- **REQUIRED WORK**
Taking the line with "Image resolution: width=932" as the first and the line with "You are a computer-use agent. The" as the last, set down exactly every line in that range from the entries below, and no more.

- **STORED DATA**

──────

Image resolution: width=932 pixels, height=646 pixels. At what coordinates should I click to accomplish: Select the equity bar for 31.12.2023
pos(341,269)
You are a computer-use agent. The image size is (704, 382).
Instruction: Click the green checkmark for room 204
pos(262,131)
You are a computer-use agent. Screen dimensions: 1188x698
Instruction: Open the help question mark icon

──────

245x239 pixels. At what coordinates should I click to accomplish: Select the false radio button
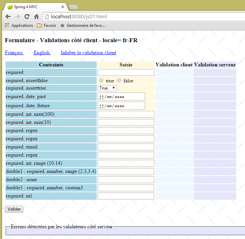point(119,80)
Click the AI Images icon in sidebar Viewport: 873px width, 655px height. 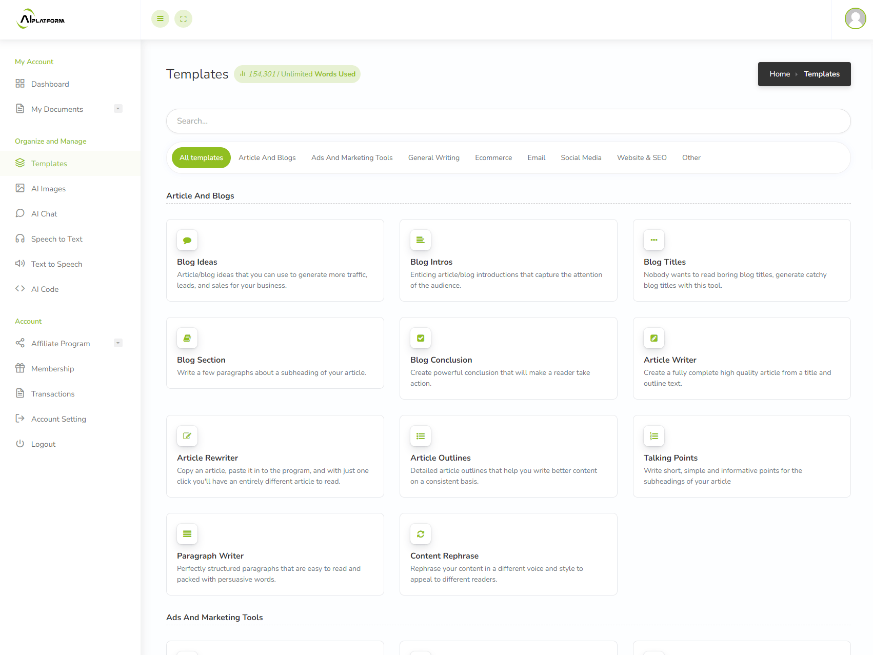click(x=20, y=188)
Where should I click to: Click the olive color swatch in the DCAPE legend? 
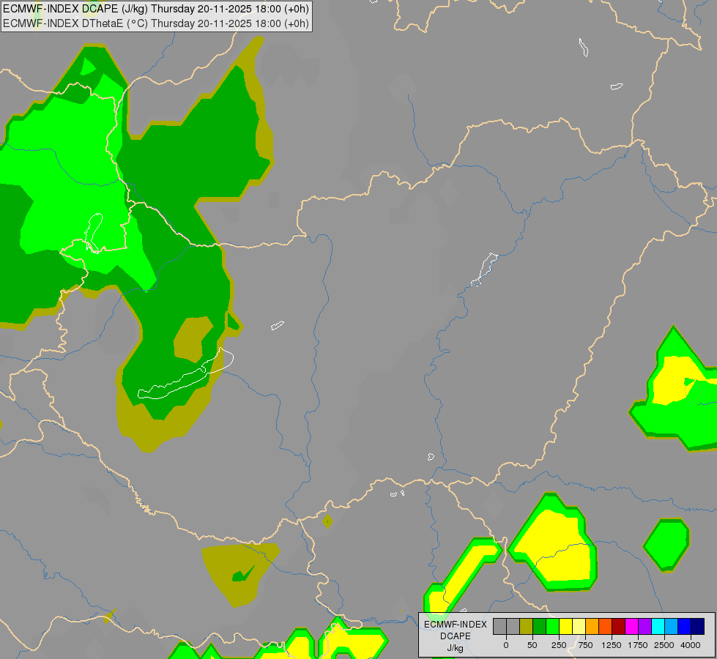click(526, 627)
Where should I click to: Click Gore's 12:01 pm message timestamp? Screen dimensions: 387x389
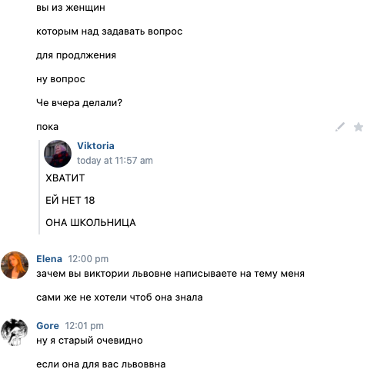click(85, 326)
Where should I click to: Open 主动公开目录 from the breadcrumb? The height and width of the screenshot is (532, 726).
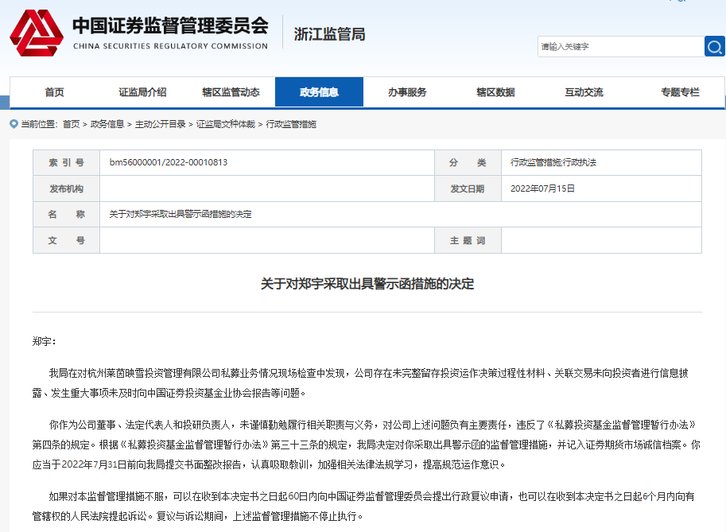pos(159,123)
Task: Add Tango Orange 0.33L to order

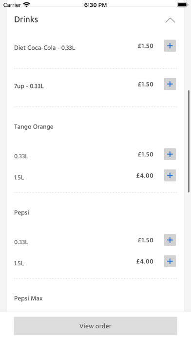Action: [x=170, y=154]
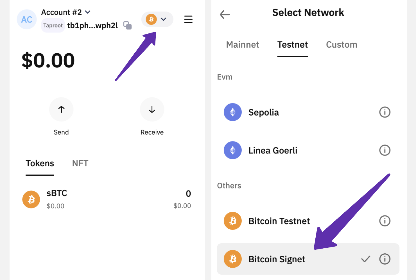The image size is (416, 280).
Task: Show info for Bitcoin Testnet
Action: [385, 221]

──────

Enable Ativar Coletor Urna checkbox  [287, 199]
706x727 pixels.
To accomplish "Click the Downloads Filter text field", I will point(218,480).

──────

- **EXPECTED OUTPUT**
Image resolution: width=932 pixels, height=646 pixels. At what coordinates should I click to accomplish: Select the equity bar for 31.12.2023
pos(341,269)
You are a computer-use agent. The image size is (704, 382).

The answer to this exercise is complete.